* **TASK REQUIREMENTS**: Going down the data below, set down exactly the line with "(800) 985-9912 (414, 1633)" and each line after it through the line with "https://www.hargrove-epc.com/ (460, 2046)"; no other lines.

* **RECORDS TO PROCESS**:
▽
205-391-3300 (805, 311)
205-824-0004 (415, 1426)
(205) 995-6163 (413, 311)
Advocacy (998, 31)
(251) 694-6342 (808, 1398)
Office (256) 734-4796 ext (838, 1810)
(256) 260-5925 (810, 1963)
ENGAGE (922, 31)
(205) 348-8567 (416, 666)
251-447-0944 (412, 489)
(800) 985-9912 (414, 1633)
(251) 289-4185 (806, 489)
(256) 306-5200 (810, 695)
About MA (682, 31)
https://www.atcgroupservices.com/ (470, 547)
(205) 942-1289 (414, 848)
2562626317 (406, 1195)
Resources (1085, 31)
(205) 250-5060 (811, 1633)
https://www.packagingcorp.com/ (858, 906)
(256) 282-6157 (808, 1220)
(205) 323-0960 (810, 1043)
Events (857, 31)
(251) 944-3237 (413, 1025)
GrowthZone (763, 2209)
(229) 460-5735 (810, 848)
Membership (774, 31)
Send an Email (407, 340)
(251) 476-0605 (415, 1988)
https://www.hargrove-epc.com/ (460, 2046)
△
▽
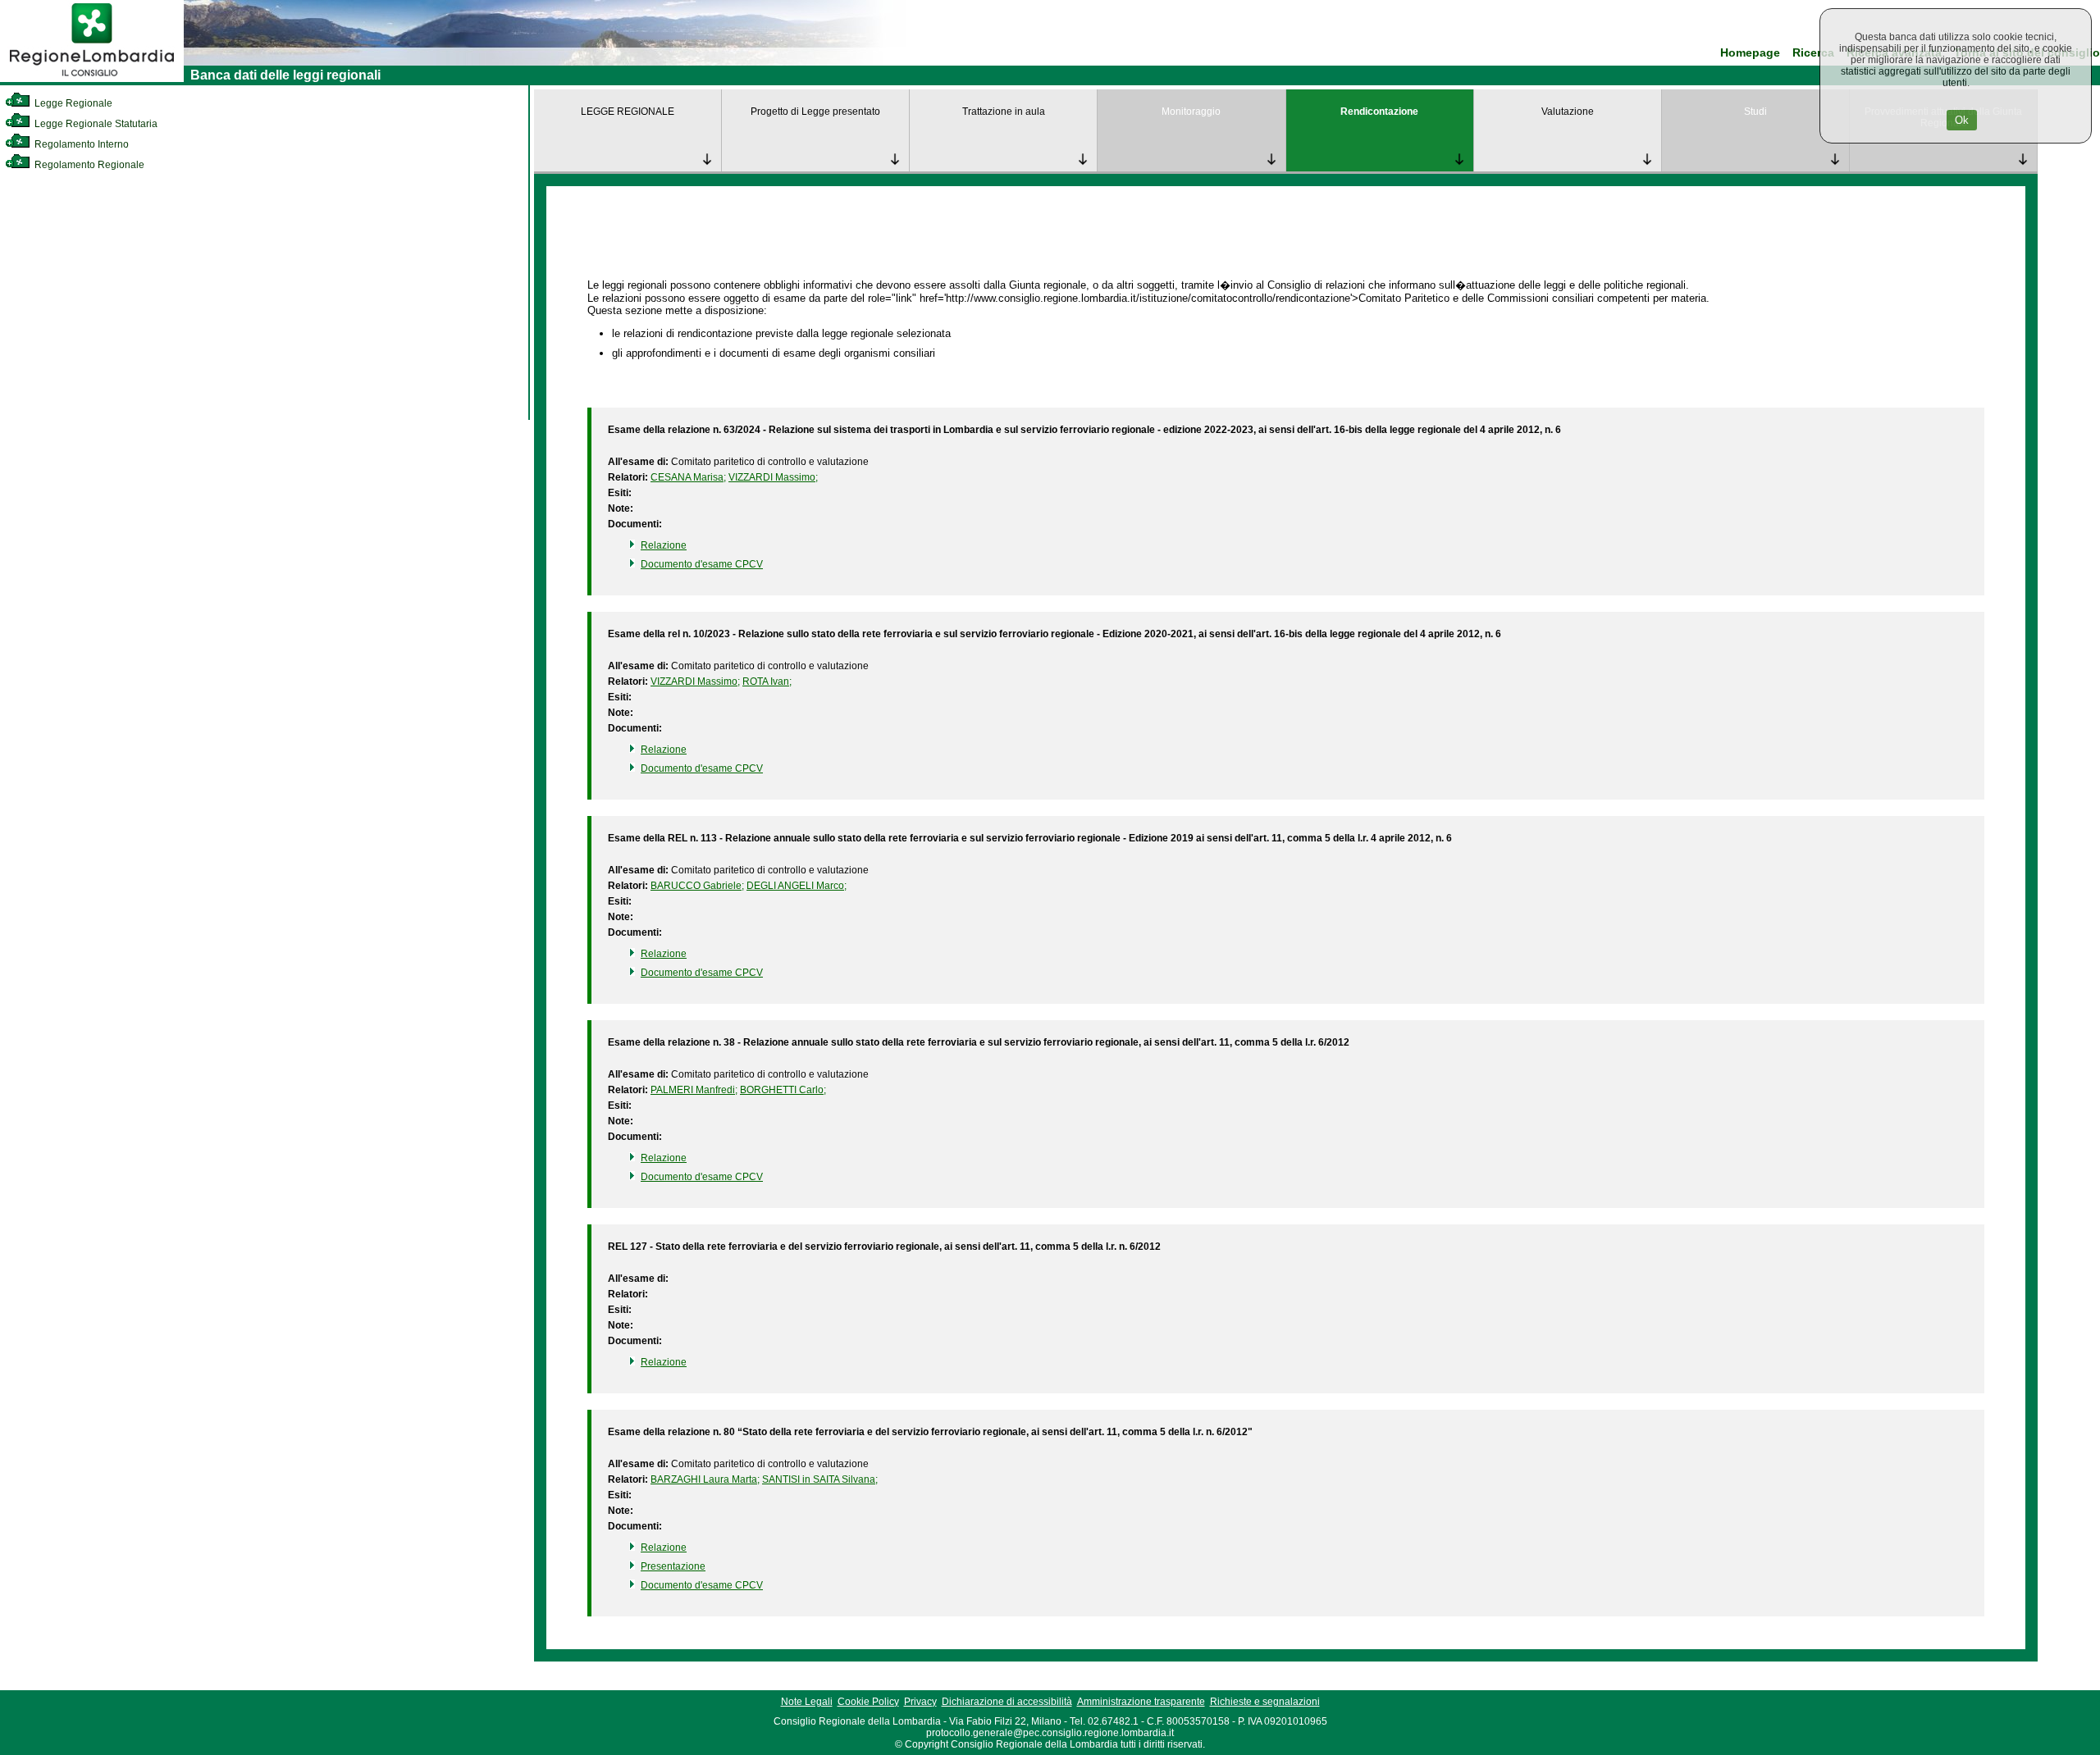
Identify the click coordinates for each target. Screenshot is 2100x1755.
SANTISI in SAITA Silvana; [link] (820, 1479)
△
* **ANSWER BOX**:
(800) 985-9912 (414, 1633)
(251) 289-4185 (806, 489)
(256) 306-5200 (810, 695)
About MA (682, 31)
https://www.atcgroupservices.com/ (470, 547)
(205) 942-1289 (414, 848)
2562626317 (406, 1195)
Resources (1085, 31)
(205) 250-5060 (811, 1633)
https://www.packagingcorp.com/ (858, 906)
(256) 282-6157 (808, 1220)
(205) 323-0960 (810, 1043)
Events (857, 31)
(251) 944-3237 (413, 1025)
GrowthZone (763, 2209)
(229) 460-5735 (810, 848)
Membership (774, 31)
Send an Email (407, 340)
(251) 476-0605 (415, 1988)
https://www.hargrove-epc.com/ (460, 2046)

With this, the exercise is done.